After a ten-month, coronavirus-enforced break, international football returned on Thursday as Germany faced Spain in Stuttgart. Timo Werner put the hosts ahead on his return to his hometown, but a 96th-minute equalizer denied Germany all three points.

Joachim Löw’s side now make the short trip to Basel to face Switzerland, who lost 2-1 away to Ukraine in their opener.

Press conference

Joachim Löw and Leroy Sane faced the media on Saturday evening, with Löw confirming that there are “no major injuries” following the Spain game, that “everyone is fit for tomorrow” and that “Bernd Leno will start in goal.” Kevin Trapp therefore will drop to the bench.

Löw also says the Nations League poses something of a balancing act. “The Nations League is a good competition with tough opponents playing at a high level,” he says. “But, for me, these are also games in which we can try new ideas and learn.”

As for Sane, who appeared to be suffering from cramp towards the end on Thursday, the new Bayern Munich signing insists he is fine. “I feel great and I’m happy to be back on the pitch after my injury.”

Joachim Löw (picture-alliance/dpa/C. Charisius)

Joachim Löw has a delicate balancing act in a congested season

Old neighbors

Germany have played Switzerland 51 times previously, more than any other nation, and they’ve won on 36 of those occasions – an impressive 70.6 percent win rate.

The vast majority of those games however have been friendlies; this will be only the sixth competitive meeting between the two neighbors.

One has to go back to May 2012 for the last meeting when Switzerland, coached by one Ottmar Hitzfeld, won 5-3 in a dramatic friendly. The German goalscorers in Basel that evening: Mats Hummels, Andre Schürrle and Marco Reus.

Jogi’s back yard – almost

Hailing from Germany’s Black Forest region on the border with Switzerland, Joachim Löw is a familiar face in the Alpine republic, where he lived for six years at the end of his playing career in the early 1990s.

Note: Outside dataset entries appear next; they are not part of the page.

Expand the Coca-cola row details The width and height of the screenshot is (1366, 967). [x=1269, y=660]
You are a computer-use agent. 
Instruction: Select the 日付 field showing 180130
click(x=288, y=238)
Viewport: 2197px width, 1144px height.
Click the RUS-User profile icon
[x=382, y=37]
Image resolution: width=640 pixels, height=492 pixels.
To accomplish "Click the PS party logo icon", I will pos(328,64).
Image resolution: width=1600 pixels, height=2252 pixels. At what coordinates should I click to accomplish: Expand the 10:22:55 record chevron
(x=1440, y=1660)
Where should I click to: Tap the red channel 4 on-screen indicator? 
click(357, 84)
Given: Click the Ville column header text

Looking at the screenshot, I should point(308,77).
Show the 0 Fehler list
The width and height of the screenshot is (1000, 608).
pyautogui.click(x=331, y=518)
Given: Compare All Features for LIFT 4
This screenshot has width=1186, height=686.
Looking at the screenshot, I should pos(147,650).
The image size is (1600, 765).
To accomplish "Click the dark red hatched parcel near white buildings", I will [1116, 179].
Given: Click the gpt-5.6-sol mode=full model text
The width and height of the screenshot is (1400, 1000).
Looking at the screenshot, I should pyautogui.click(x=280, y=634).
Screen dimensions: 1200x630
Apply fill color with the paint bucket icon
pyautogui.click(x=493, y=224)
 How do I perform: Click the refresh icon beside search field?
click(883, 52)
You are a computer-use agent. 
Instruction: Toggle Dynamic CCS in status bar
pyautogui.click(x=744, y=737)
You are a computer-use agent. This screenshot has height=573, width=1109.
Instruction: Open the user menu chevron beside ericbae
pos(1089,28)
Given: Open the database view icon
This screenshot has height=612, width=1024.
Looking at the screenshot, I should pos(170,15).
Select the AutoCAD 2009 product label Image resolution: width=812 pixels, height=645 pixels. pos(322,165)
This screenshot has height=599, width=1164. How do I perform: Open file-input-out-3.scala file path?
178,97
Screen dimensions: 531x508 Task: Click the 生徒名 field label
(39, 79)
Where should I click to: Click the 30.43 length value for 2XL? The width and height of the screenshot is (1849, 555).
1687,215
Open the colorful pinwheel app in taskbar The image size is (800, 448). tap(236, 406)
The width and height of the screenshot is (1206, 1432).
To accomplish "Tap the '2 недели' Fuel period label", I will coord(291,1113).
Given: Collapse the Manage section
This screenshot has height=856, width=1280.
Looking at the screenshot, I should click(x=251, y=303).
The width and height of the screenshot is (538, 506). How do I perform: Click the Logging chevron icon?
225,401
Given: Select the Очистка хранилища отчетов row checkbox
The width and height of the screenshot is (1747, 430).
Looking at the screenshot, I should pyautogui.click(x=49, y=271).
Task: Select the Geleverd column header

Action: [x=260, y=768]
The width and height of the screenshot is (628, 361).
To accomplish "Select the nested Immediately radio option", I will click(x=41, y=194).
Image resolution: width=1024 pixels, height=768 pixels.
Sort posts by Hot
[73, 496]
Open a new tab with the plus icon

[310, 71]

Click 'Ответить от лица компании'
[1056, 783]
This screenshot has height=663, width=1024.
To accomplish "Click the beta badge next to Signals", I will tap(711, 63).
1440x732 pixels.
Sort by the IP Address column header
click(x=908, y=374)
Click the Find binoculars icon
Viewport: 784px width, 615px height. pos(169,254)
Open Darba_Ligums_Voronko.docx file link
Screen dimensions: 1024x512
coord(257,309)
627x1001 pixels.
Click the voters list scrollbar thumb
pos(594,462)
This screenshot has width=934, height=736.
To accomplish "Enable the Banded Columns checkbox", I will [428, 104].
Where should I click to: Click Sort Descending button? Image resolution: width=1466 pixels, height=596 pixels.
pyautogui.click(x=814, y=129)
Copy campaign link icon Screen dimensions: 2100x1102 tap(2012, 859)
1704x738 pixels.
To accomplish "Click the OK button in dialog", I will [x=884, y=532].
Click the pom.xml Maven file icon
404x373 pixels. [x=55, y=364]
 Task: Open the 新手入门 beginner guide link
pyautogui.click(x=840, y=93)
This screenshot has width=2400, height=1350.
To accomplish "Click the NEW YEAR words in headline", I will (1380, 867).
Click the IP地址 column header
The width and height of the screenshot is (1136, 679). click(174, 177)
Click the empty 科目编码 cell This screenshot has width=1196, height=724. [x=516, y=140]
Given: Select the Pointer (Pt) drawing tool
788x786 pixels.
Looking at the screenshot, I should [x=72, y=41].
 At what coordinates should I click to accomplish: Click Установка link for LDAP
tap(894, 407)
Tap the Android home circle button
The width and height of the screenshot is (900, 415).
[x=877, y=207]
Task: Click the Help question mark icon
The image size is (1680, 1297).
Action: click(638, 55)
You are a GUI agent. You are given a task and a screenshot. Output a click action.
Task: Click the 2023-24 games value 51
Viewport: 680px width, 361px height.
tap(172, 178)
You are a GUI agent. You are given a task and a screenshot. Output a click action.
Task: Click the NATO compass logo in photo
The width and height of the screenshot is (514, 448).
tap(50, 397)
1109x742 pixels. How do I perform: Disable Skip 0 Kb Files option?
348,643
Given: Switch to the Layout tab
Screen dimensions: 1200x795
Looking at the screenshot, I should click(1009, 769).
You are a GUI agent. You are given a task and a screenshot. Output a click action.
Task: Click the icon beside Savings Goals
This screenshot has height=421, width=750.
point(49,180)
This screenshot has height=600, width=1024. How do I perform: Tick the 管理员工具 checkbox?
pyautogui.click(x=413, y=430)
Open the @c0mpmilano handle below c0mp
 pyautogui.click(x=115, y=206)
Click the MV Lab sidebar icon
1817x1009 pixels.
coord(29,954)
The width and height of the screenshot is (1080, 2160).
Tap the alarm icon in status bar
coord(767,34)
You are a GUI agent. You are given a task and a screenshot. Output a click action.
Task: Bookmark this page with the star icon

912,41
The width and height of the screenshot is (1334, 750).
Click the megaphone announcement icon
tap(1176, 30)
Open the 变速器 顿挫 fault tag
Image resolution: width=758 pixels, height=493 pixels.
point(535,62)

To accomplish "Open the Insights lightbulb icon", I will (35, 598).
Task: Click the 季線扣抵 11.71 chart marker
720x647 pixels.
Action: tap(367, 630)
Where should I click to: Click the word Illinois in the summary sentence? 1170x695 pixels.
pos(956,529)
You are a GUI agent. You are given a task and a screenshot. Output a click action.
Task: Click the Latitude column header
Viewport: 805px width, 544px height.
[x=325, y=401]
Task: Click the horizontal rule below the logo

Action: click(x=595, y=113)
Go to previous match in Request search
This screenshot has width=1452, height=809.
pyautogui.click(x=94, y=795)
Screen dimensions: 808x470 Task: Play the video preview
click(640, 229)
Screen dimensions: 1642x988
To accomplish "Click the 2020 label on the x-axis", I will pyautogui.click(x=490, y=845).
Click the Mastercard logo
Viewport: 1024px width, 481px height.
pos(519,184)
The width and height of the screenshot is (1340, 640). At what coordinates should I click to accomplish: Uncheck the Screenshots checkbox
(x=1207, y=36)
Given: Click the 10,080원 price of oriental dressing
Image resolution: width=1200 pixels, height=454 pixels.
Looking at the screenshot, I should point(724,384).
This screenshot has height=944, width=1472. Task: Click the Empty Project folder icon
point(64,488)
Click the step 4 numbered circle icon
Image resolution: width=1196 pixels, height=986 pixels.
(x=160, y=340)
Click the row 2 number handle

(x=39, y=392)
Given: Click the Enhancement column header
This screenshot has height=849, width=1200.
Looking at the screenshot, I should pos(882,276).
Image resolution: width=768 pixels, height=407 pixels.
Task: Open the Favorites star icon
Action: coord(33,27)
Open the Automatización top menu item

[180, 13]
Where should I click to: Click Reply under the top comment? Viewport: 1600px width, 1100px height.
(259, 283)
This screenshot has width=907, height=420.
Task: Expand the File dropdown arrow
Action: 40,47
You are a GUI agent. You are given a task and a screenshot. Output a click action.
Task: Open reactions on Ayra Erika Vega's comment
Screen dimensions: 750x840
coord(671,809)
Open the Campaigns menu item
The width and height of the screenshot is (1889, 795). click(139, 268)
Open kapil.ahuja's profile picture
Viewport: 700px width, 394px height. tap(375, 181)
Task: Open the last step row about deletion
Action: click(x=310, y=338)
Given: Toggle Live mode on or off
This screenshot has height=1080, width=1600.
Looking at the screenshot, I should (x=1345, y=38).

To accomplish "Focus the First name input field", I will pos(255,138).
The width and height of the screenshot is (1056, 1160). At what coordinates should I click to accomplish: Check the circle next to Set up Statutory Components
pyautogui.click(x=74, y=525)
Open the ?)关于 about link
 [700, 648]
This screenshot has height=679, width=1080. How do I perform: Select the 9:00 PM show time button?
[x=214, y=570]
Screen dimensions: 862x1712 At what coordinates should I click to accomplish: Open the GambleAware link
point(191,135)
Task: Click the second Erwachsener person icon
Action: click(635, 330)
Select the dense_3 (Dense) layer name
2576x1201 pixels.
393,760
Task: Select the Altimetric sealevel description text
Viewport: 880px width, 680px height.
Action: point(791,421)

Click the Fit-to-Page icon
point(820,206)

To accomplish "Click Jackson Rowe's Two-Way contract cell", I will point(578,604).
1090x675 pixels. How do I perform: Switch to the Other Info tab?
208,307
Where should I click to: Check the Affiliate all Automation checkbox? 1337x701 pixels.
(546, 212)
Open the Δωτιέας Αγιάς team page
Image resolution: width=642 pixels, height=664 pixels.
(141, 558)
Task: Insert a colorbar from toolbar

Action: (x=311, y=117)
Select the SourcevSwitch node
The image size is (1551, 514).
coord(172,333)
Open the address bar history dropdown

Before completing most of his coaching badges in Switzerland, he also briefly ran a tie business in the country – significantly less successfully than his later role as Bundestrainer.

“Many of my former teammates are still close friends with whom I still keep in contact,” he told Swiss tabloid Blick recently. “That’s not always the case, but these contacts have never broken off.”

Team news

Sunday’s game is the second of eight internationals between now and the end of November, a marathon run of home-and-away Nations League ties against Spain, Switzerland and Ukraine, plus friendlies against Turkey (October 7) and the Czech Republic (November 11).

Löw will be therefore forced to rotate, as he did against Spain on Thursday, when Bayern Munich’s Champions League winners were all afforded an extended break.

Other candidates for a rest include Toni Kroos, who played the full 96 minutes against Spain, and Leroy Sane, who pulled up with cramp on his return after a 15-month injury lay-off. “Everyone was gasping for breath,” admitted goalscorer Timo Werner.

Löw has already said that he will “bring in some fresh legs,” referring potentially to midfielder Julian Brandt – an ideal replacement for Kai Havertz who is unavailable due to quarantine regulations after leaving the squad to complete his move to Chelsea.

Niklas Süle has also only recently returned from a knee injury and could foreseeably be replaced by Matthias Ginter in the starting XI.

Questions, questions, questions

Joachim Löw is seemingly well aware of the quandaries facing him, and he posed the questions himself on Saturday:

“How will we start? What changes do we want to make? Where is the risk of injury to a player who hasn’t played for a while? We have to pay attention.”